In the first two decades of the Cold War, fear of falling Soviet warheads led to a bomb-shelter construction craze in the U.S. Right at the same time that suburbs were expanding around major metropolitan centers courtesy of the G.I. Bill, many homeowners believed they needed private fallout shelters where they and their families could ride out the aftermath of a nuclear conflict. Some shelters were made of wood, others out of steel and many out of either concrete blocks or reinforced gunite. Some were extremely sophisticated with independent power, water and ventilation, while others were sometimes described as little more than oversized coffins.

The pool industry became involved as opportunistic builders recognized that building an inground pool shell wasn’t all that different from constructing a subterranean bomb shelter. By 1961, when this photo ran in the Long Beach Press Telegram, Catalina Pools, a builder serving the greater Los Angeles region, had already built more than 500 bomb shelters. And as the photo reveals, the company wasn’t shy about using glamor and luxury as part of its sales pitch.
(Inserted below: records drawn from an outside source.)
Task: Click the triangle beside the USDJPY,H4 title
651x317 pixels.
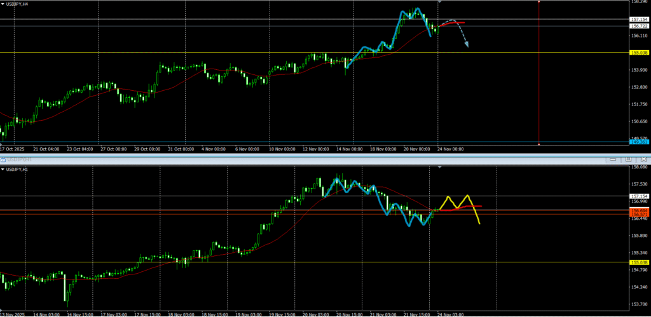Action: pos(3,4)
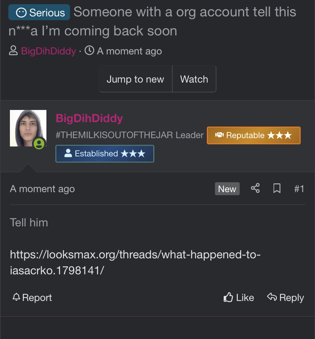Click the clock icon near thread timestamp
This screenshot has height=339, width=315.
click(89, 51)
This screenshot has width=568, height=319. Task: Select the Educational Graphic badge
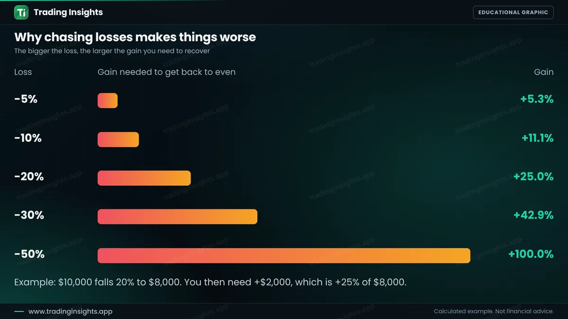513,12
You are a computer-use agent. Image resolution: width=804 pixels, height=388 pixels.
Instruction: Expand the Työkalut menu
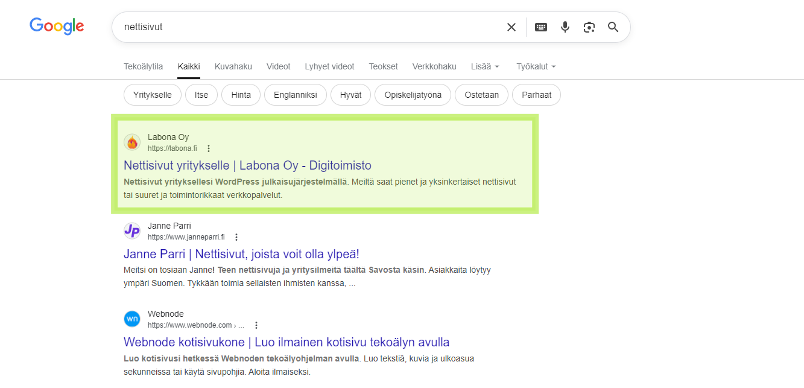click(536, 66)
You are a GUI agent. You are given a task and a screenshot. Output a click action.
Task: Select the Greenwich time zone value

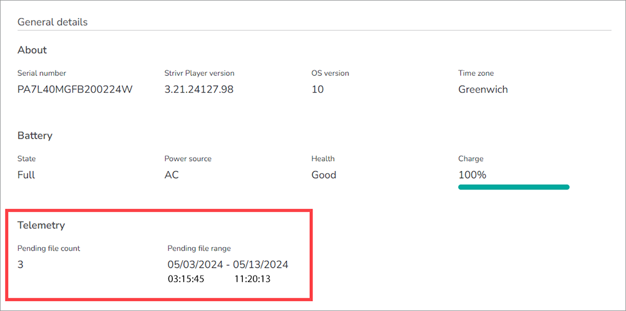[483, 90]

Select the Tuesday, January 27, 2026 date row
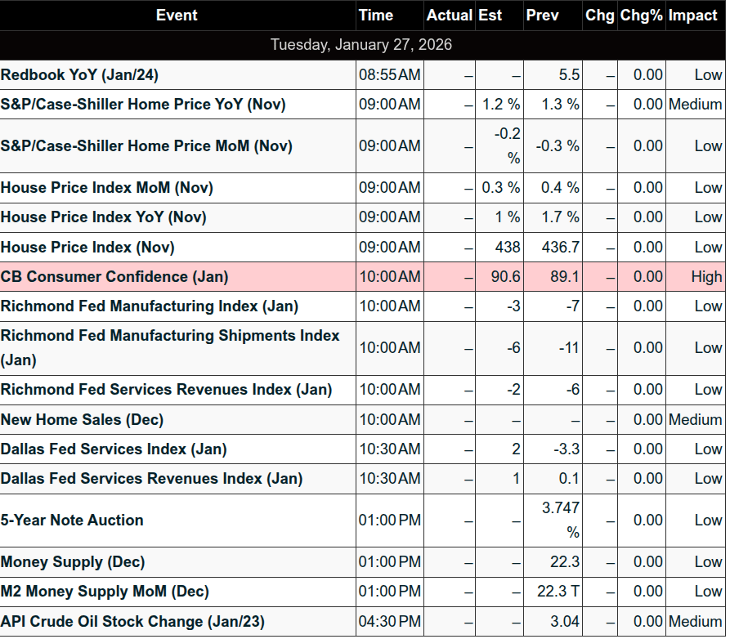tap(361, 45)
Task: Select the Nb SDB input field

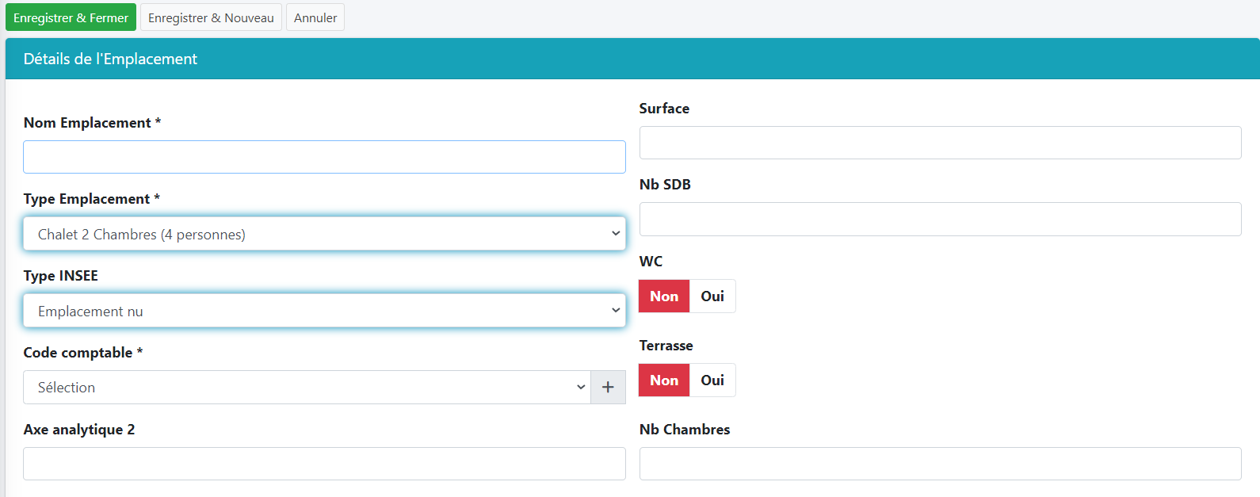Action: coord(940,219)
Company owner Lee Bourdon would later say that although his company did benefit from the bomb shelter construction fad, demand quickly vanished in the early ’60s. “We lost a lot of money,” he said. “We’ll never do anything like that again.”

Today, the pool industry’s involvement in meeting the demand for shelter construction is little more than a distant memory, a mere footnote in the history of the industry. Yet, for a time, the desire for protection from a nuclear holocaust existed hand-in-hand with the growing demand for backyard recreation.